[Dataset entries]
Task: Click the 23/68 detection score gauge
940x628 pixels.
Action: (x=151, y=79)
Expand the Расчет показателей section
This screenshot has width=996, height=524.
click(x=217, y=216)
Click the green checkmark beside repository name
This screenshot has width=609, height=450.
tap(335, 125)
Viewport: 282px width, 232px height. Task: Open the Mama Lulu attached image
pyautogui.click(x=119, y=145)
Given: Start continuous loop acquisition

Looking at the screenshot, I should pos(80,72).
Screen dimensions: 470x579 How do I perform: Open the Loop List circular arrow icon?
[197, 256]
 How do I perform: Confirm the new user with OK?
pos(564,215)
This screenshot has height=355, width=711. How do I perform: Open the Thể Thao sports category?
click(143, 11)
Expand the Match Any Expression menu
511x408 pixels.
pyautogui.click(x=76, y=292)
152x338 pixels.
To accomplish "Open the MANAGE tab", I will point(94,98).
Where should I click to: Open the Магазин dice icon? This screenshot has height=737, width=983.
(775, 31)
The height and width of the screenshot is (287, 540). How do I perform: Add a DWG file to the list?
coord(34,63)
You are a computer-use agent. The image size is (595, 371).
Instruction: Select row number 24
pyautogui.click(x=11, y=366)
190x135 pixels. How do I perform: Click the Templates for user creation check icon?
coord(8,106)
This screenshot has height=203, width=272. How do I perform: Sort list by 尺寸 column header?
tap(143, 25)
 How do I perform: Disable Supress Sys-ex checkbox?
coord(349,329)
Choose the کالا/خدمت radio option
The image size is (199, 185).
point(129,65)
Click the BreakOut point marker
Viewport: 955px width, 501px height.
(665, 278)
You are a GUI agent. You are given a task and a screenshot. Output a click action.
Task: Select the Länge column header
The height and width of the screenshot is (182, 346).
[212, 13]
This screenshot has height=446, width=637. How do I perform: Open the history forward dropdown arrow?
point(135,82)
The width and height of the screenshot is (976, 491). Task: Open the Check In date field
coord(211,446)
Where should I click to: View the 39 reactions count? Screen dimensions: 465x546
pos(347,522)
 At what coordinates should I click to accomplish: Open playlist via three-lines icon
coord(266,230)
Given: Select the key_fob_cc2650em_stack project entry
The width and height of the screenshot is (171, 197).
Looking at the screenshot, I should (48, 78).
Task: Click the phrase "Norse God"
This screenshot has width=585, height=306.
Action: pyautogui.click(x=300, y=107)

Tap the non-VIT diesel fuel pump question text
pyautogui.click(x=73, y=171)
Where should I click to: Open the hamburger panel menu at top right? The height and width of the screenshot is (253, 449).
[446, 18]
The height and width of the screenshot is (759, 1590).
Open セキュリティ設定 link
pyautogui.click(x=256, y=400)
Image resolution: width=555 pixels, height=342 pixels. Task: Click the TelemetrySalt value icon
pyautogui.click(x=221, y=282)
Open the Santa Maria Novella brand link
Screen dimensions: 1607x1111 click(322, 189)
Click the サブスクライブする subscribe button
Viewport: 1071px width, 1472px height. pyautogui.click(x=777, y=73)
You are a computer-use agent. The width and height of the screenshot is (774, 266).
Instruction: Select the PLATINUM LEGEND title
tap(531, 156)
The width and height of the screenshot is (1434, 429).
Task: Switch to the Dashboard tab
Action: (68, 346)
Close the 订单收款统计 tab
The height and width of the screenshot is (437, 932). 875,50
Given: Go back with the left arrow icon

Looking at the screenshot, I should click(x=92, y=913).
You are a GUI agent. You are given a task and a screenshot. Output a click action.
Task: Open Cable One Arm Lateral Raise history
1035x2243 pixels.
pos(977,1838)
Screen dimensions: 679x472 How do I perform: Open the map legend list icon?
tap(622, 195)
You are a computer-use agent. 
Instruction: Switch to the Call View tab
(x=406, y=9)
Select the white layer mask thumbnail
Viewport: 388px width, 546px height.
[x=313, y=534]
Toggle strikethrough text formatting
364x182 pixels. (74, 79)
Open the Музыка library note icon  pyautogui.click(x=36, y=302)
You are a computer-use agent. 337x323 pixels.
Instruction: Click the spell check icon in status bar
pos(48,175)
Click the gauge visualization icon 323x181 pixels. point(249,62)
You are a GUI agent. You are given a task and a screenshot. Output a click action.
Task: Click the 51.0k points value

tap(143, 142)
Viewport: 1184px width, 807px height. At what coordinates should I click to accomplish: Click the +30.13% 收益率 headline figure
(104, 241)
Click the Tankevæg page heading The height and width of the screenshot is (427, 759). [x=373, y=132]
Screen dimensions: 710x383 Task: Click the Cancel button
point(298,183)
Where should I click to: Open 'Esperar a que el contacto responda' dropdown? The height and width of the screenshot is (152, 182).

* [REQUIREMENT] How many lines of these entries contain "computer"? Answer with the number and nothing else.

* [RESPONSE TO THIS TASK] 4